16 September 04
Mojo Crow
My colleagues at the Wildlife Health Center have yet to catch their first crow—a live one, that is. (There have been plenty of dead ones brought in testing positive for West Nile Virus.) Crows are highly intelligent and not easily duped into captivity. So today Yvette set up Mojo Crow in one of the straw bales outside my window.
Mojo Crow is a plastic, life-size battery-operated crow whose wings rotate manically like those plastic flamingoes you see on people’s lawns.
Within five minutes of Mojo’s epileptic frenzy, there were over 200 crows circling high and cawing. They continued to caw as they landed in the eucalyptus trees nearby. But they didn’t come anywhere near, figuring that whatever had gotten to poor Mojo was probably going to do them in too. Mojo might have to be retired and something else will have to be tried. I’m glad I’m not the one having to catch them: this is really tough.

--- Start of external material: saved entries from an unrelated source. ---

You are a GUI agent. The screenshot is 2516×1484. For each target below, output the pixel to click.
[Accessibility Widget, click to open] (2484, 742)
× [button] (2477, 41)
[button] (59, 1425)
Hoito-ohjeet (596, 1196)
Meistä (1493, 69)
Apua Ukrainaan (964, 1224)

In other wacky news today, a Dodger baseball fan spent $25,000 buying out all the seats in a section of Dodger stadium beyond right field on the off chance that slugger Barry Bonds might hit his 700th home run there later this month (in which case the ball would be worth a great deal more than the $25,000). Well, Barry’s likely to get there well before then, so our enterprising fan has been selling the tickets for well over three times what he paid for them.